Please report every line of the material below that contains the string "Task", copying each one as it appears.

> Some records
= = = = = = =
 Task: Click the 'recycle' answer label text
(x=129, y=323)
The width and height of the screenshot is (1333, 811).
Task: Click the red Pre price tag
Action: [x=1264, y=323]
= = = = = = =
> PROBLEM SOLUTION
 Task: Click the 'recycle' answer label text
Task: Click the red Pre price tag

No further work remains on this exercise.